Trump’s slap in the face to his strongest supporters
In the days immediately following his decisive victory, President-elect Donald J. Trump was cruising right along. His avowed enemies, such as Meta’s Mark Zuckerburg, embattled Canadian Prime Minister Justin Trudeau, and MSNBC’s “Morning Joe” co-hosts Joe Scarborough, scurried to Mar-a-Lago to kiss and make up.
Then, the unlikely happened. During the Christmas and Hanukkah seasons, a brouhaha broke out between MAGA loyalists and immigration expansionists Elon Musk and Vivek Ramaswamy, who want to expand the H-1B visa program, which allows companies to hire foreign workers in specialty professions.
Trump, to his base’s horror, sided with Musk, Ramaswamy, India-born venture capitalist Sriram Krishnan, the incoming senior artificial intelligence policy advisor, and ex-PayPal COO David Sacks, recently nominated to become Trump’s AI “czar.” Multi-millionaire and billionaire Silicon Valley tycoons are in accord that issuing tens of thousands more H-1B visas is essential.

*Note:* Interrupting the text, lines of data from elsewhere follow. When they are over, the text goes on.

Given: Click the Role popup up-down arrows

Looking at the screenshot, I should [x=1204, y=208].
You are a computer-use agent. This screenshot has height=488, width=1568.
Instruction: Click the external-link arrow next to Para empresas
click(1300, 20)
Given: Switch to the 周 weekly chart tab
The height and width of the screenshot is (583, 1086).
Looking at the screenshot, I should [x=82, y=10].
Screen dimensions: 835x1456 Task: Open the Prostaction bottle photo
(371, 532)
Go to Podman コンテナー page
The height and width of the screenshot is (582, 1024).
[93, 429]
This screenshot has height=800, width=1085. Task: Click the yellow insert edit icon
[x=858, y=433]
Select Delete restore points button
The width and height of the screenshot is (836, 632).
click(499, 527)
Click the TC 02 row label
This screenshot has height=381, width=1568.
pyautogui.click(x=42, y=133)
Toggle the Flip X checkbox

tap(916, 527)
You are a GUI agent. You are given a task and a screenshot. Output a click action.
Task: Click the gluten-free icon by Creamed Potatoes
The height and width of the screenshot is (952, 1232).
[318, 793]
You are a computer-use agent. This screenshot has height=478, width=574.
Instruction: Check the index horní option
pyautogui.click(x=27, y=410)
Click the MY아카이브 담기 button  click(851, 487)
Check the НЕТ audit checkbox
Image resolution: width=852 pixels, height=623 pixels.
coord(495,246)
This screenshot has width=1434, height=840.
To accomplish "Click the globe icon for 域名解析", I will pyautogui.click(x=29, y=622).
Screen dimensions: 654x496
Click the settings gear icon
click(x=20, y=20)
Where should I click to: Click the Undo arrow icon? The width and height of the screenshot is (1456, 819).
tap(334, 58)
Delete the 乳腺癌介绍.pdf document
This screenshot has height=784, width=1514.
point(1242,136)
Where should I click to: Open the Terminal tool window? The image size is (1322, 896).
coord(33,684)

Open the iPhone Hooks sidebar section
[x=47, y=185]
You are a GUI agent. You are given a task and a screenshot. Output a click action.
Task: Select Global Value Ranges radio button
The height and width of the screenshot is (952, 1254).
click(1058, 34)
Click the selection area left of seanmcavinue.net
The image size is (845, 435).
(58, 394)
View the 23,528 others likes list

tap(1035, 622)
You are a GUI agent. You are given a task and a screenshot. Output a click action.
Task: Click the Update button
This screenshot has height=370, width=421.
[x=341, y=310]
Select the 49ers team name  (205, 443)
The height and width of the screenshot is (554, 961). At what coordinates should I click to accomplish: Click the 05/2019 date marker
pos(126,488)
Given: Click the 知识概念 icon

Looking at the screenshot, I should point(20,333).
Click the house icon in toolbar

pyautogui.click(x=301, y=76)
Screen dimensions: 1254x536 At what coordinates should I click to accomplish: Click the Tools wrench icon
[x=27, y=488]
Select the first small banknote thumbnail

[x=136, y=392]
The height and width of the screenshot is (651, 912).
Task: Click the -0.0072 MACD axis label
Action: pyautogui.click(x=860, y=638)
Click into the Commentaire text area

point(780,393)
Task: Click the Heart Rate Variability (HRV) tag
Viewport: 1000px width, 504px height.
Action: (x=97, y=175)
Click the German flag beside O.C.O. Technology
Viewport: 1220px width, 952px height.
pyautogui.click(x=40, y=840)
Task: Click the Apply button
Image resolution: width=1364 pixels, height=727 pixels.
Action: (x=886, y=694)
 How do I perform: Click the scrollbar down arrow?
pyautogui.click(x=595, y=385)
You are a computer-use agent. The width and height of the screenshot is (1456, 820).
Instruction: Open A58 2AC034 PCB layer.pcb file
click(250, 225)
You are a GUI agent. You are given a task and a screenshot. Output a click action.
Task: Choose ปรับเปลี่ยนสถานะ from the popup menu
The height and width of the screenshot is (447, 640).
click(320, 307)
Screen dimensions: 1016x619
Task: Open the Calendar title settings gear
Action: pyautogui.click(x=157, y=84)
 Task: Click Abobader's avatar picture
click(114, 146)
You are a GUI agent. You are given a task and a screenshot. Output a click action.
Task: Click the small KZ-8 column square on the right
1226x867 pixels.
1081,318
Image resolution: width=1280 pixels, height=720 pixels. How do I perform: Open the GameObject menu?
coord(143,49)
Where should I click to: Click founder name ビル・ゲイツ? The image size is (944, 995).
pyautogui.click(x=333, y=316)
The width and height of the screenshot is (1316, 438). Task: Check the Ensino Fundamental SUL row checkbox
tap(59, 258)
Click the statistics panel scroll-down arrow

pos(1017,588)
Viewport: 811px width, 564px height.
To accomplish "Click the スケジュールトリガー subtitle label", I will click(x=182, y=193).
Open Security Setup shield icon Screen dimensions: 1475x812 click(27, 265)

Musk defended the program, arguing misleadingly that the U.S. has a “dire shortage of extremely talented engineers” and compared importing IT workers to the NBA drafting international hoopsters. That’s quite a stretch of Musk’s imagination, since each year U.S. universities graduate thousands of citizens with STEM degrees.
Adding fuel to the fire, Trump spoke glowingly about the H-1B workers he hired at his properties and echoed the expansionist’s theme that the U.S. needs “exceptional talent,” a common misnomer used to describe foreign-born visa employees who may have only average IT skills.
Trump’s affinity for H-1B workers is a dramatic about-face from the position he held during his first term, when he emphasized the importance of hiring Americans first. To his supporters, Trump’s siding with the expansionists was not only a cataclysmic betrayal, but also brought into question whether Musk had supplanted the president as the administration’s supreme potentate.
Musk is Trump’s most important donor, his most influential social media contributor, a key policy advisor and a Mar-a-Lago regular. But Musk’s most critical role: he was vital to Trump’s re-election campaign. As the “who’s the president?” gossip continued, Trump, speaking at the conservative Turning Point USA’s AmericaFest conference in Phoenix, deflected the question and stated, tongue-in-cheek, that it would be unconstitutional for the South Africa-born Musk to become president.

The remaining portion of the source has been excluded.